How Wishing Becomes Reality: vmPFC Damage and Its Relationship to Memory-Related Confabulation
Curtis Holt-Robinson
Curtis is a psychoanalytic psychotherapist in-training in Vancouver, Canada. Beginning from his psychoanalytic training at Trinity College Dublin in Ireland, he continues to pursue his interests in frontal brain damage, memory, emotion regulation, and psychotic symptoms. Curtis is the founding member and coordinator of Vancouver Neuropsychoanalysis, the first NPSA group in Canada.
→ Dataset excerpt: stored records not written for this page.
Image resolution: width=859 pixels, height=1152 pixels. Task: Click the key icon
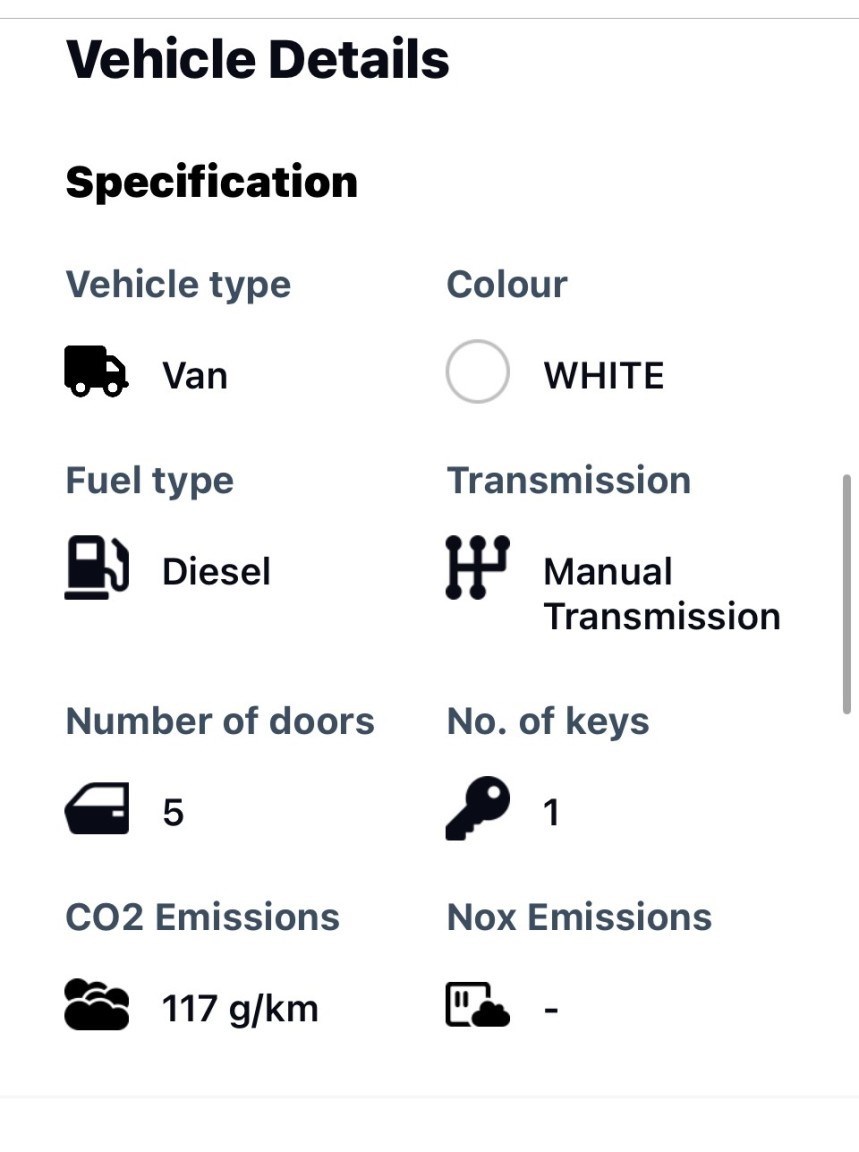coord(477,809)
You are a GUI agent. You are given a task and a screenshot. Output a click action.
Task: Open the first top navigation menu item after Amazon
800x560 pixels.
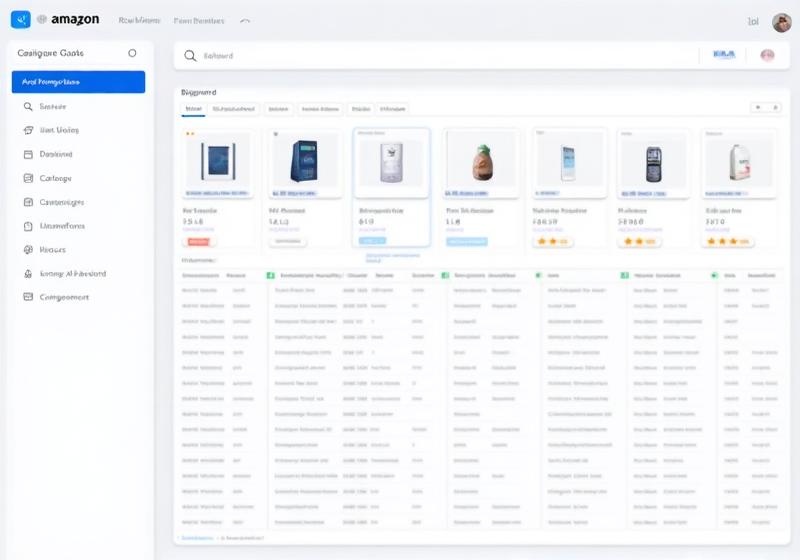138,20
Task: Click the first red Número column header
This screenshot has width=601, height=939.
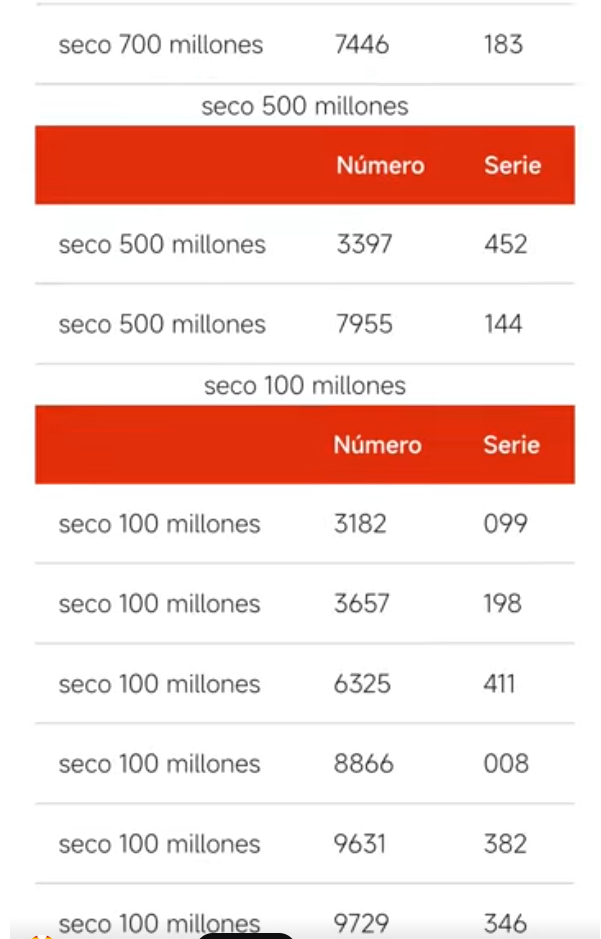Action: pos(380,165)
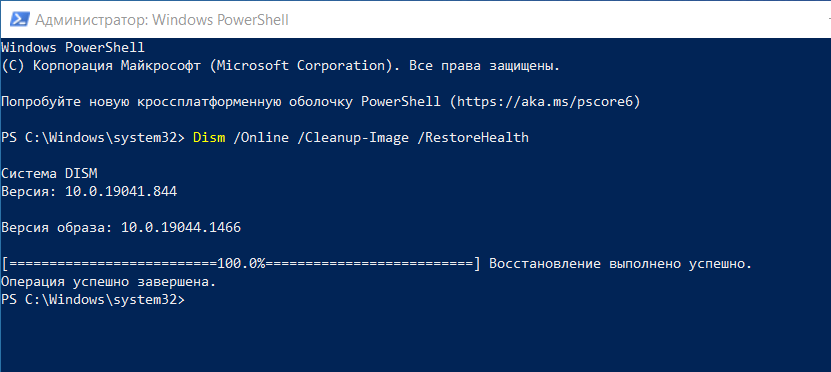Click the "Операция успешно завершена" line

click(109, 282)
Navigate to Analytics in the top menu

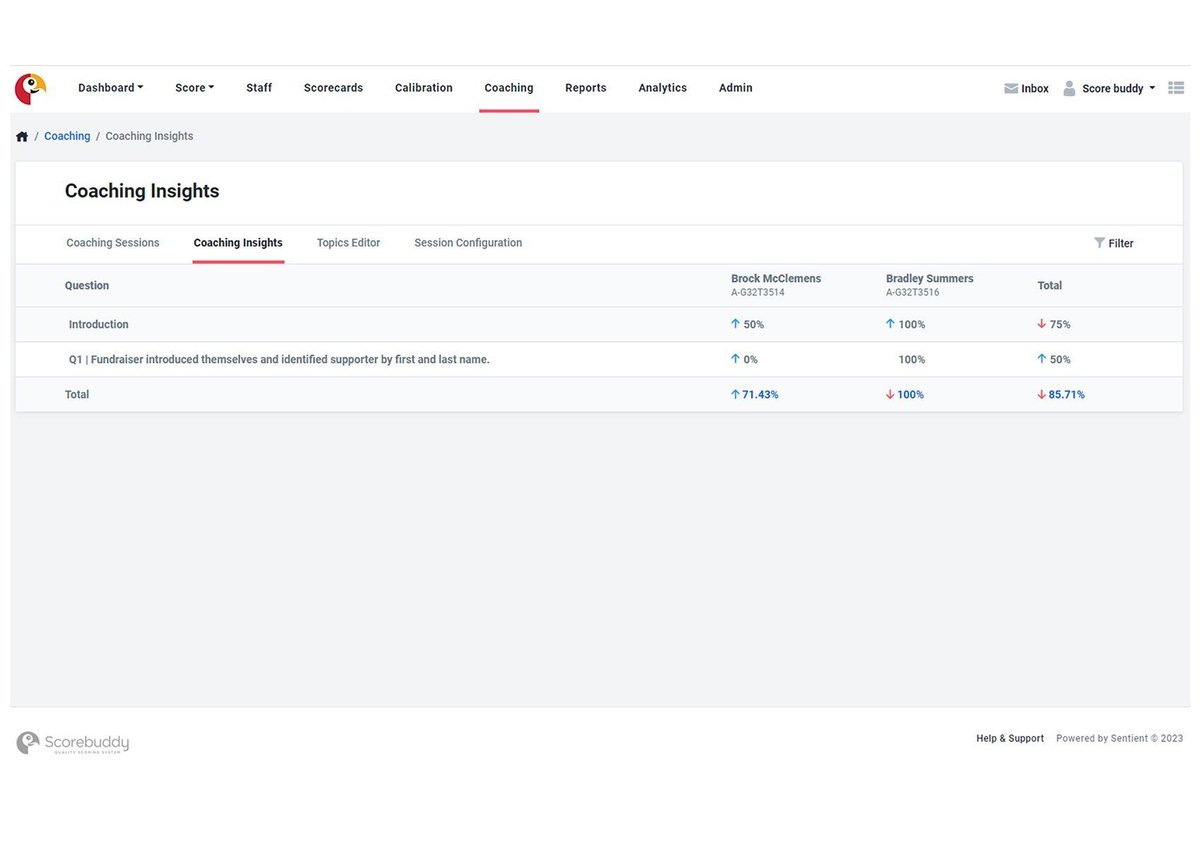pyautogui.click(x=662, y=87)
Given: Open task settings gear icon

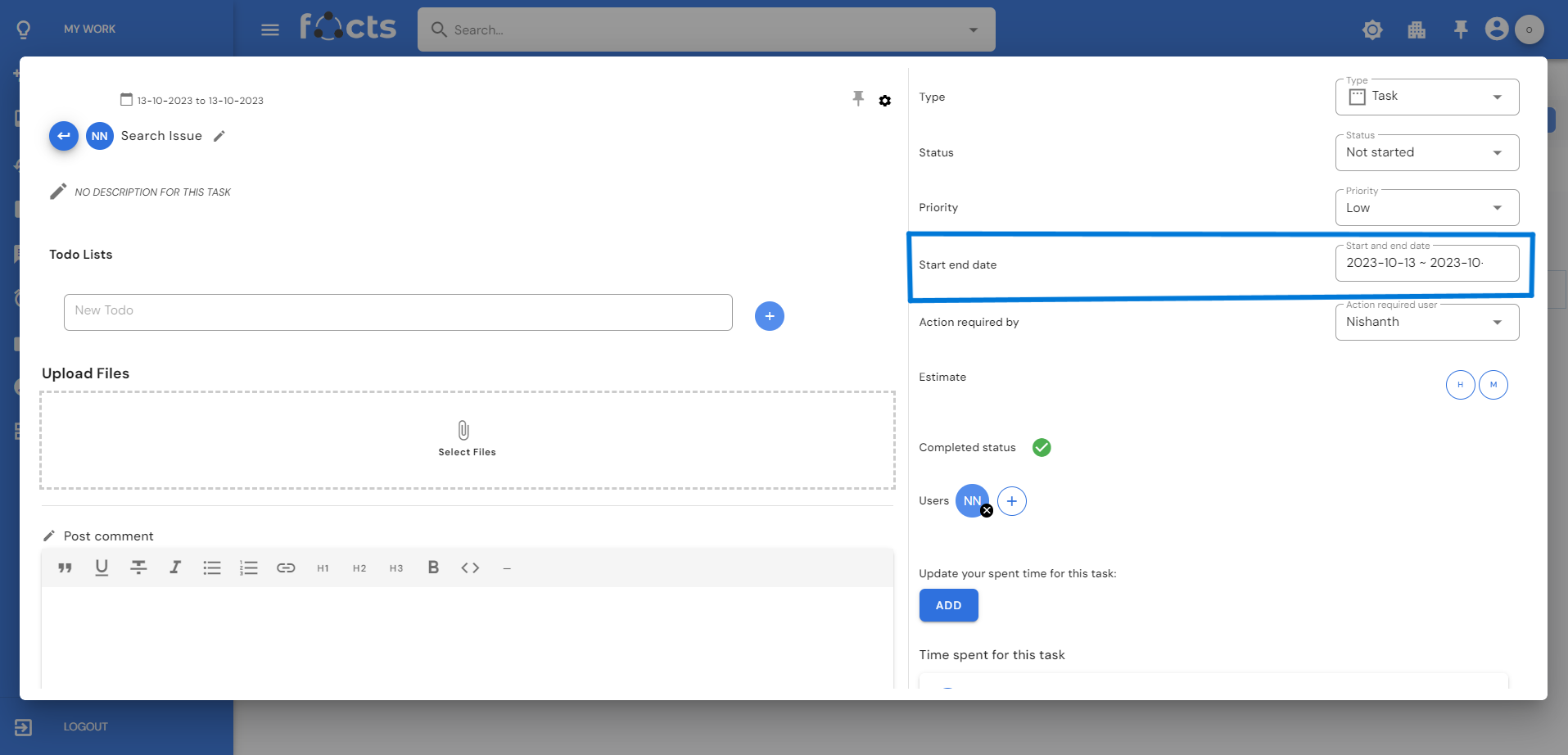Looking at the screenshot, I should (885, 101).
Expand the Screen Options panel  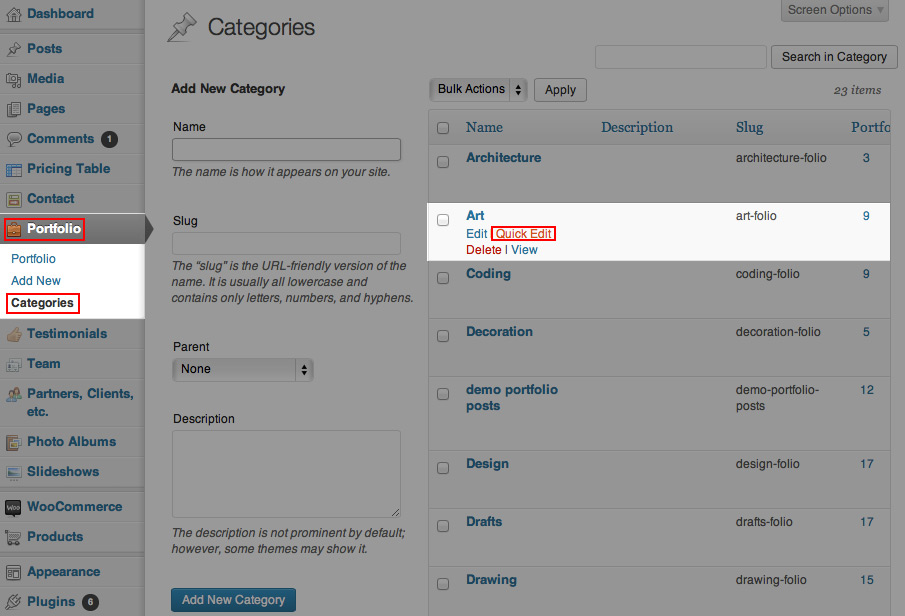tap(836, 10)
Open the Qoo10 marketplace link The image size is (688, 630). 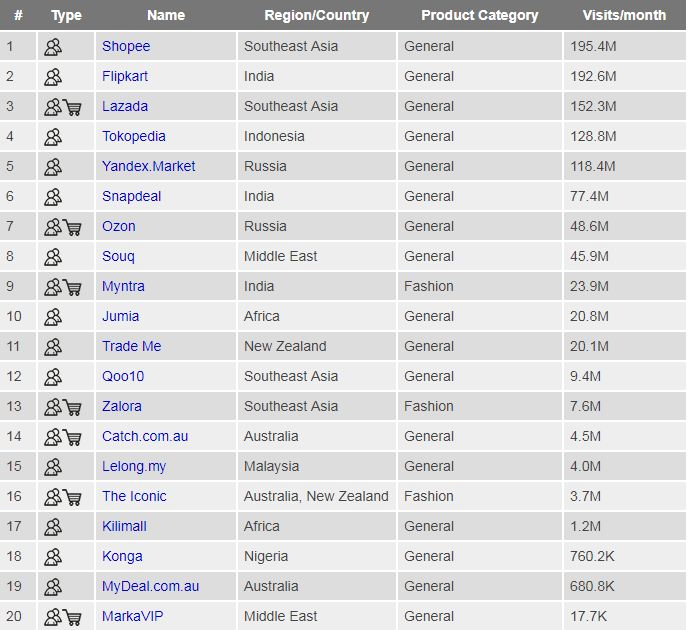[x=124, y=376]
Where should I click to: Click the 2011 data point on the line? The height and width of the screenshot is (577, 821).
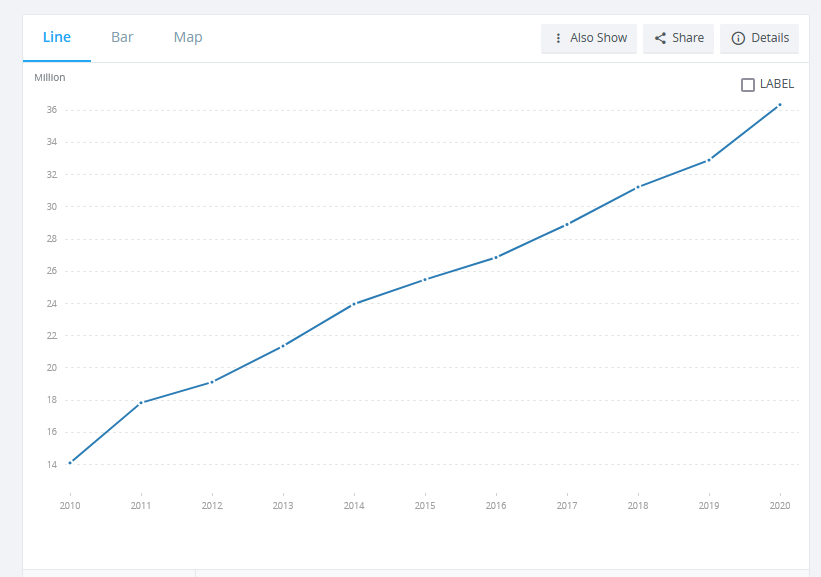141,403
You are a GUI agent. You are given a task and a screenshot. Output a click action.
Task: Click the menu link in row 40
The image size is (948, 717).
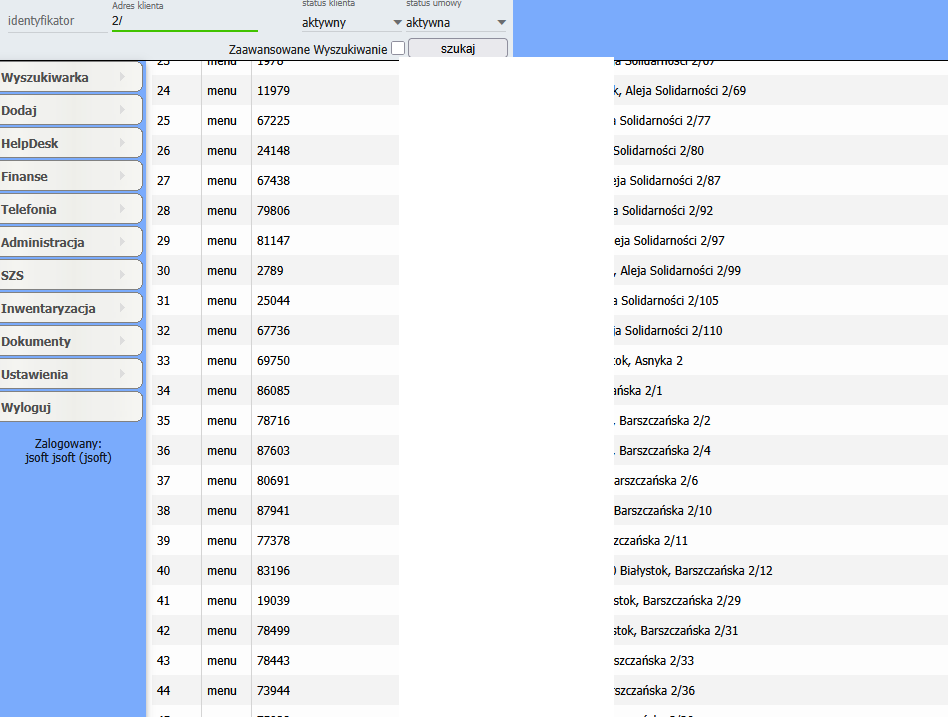point(222,571)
This presentation explores the relationship between damage to the ventromedial prefrontal cortex (vmPFC) and memory-related confabulation. Cognitive models and typical cognitive treatment of vmPFC-related memory-related confabulation will be shared, and their issues will be highlighted. Principles from affective neuroscience and neuropsychoanalysis will then be used to offer more sophisticated models of vmPFC-related memory-related confabulation, emphasising the emotional factors motivating confabulation. A neuropsychoanalytic clinical case will then be presented, underscoring possible mechanisms of therapeutic action with these patients. Thus, this presentation seeks to incorporate what we know about the brain from affective & cognitive neuroscience with what we know psychoanalytically about neurological patients, especially as pertains to the vmPFC. Special interest relates to Bionian notions of tolerance of frustration and its connection to symbolisation, and other vital aspects of the psychoanalytic encounter such as transference and the working-through phase of treatment. It is the hope of the presenter that greater care and understanding is afforded to these patients who have often been subject to mis-attuned formulations and treatment plans; this can only be rectified by seriously addressing the emotional dynamics in neurological cases.